Of course this is just crazy-talk. Just for a moment, leave aside the argument that something like PSCP can really prevent reverse engineering. In the post-PSCP world, all security rests in a distributed repository of millions of lines of source code "locked up" in an organization that spans 45 buildings and untold tens of thousands of people in Redmond. You can't keep source code secret. Closed source is a speed-bump to dedicated attackers, who will break into networks, find corrupt insiders, or even get janitor temp positions in order to get the code.

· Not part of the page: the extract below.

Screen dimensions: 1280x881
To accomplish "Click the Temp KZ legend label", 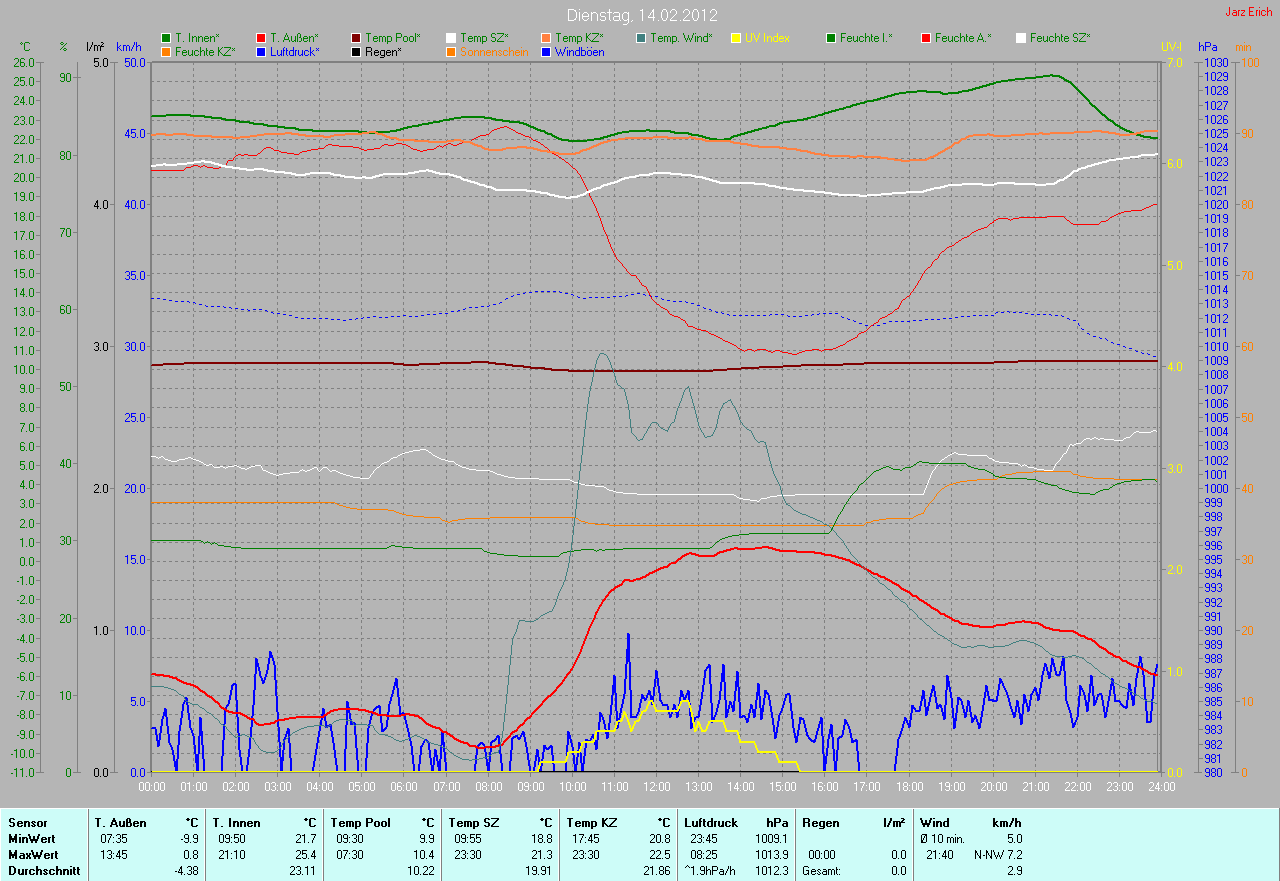I will tap(579, 38).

Nobody working in security seriously believes that the source code for Windows 2000 wasn't floating around the computer underground years before the most recent disclosure. 'Twas ever thus: most of the SunOS and Solaris exploits that powered attackers in the mid-90's were derived from stolen Sun source code. Stolen source trees have always been the most stable currency in the computer underground for exactly that reason. What you do with the compiled product of that code makes no difference if the blueprints are already in enemy hands.
I'm not sure it's even worth confronting Cringely's argument (that PSCP is a strategic technology that is crucial to .NET security) head-on, but I think I can make a decent response simply by evoking video game copy protection. Companies went through all sorts of contortion to devise copy-protection schemes. Kids with the Microsoft Macro Assembler bible thwarted them, because, just like in the DRM/Media battle, when you control the entire player architecture, it is impossible to completely secure the content. Regardless of whether PSCP makes it harder to grep out the cookie cutter exploit from the .NET IR, the payoff in the "battle" between code-obfuscation and exploit generation is much higher than the payoff to defeat copy protection, and nobody has ever won the copy protection battle.
Cringley is right every once in awhile (business plans occasionally do pan out!), like with Eolas and Burst. I normally wouldn't care enough to comment, but this time he's inadvertantly promoting a damaging and popular misconception in his article.